** ASSIGNED TASK **
Find the line in the material below that contains "Task: Select the Keyboard Shortcuts icon", then give it again, with all later lines, exactly as shown.

** DATA RECORDS **
*-*-*
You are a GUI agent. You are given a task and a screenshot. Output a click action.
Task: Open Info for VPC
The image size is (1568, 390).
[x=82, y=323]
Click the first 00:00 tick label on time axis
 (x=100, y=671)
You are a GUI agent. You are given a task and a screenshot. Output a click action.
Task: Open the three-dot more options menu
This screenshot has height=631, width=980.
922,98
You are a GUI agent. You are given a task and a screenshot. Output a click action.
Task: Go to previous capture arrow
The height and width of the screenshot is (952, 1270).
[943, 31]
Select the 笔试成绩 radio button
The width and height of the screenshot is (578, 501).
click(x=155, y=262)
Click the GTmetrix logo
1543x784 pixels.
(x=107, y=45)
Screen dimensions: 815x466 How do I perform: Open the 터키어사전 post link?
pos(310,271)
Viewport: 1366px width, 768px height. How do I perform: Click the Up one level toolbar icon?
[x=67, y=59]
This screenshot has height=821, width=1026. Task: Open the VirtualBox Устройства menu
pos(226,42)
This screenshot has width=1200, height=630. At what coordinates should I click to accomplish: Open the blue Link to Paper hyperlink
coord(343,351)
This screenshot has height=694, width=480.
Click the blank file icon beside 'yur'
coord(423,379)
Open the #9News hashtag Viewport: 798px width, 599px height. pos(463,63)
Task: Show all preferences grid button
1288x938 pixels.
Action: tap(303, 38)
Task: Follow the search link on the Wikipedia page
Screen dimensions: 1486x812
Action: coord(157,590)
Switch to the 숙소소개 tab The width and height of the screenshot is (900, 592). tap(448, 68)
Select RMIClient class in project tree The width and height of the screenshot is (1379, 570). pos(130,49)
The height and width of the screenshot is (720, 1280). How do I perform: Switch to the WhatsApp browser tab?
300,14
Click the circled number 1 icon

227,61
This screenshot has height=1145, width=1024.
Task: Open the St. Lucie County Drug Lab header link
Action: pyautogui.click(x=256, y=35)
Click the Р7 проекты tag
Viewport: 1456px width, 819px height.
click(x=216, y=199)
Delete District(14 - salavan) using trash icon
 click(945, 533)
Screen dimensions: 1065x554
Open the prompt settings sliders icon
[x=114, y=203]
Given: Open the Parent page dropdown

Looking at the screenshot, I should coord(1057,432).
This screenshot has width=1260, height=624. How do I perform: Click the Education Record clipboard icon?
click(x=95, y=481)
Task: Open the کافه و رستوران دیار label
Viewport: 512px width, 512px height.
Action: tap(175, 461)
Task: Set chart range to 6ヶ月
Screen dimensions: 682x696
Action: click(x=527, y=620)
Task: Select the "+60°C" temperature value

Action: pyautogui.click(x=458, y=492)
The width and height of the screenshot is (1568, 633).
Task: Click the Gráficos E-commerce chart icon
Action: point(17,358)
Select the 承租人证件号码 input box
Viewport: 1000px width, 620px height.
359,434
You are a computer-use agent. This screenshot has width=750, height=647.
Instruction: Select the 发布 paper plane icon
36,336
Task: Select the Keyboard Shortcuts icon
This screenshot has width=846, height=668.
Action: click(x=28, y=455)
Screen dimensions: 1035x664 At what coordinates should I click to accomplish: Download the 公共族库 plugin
*-*-*
** EXERCISE SOLUTION **
Task: Select the Keyboard Shortcuts icon
This screenshot has width=846, height=668.
Action: click(x=28, y=455)
Screen dimensions: 1035x664 At what coordinates should I click to accomplish: Download the 公共族库 plugin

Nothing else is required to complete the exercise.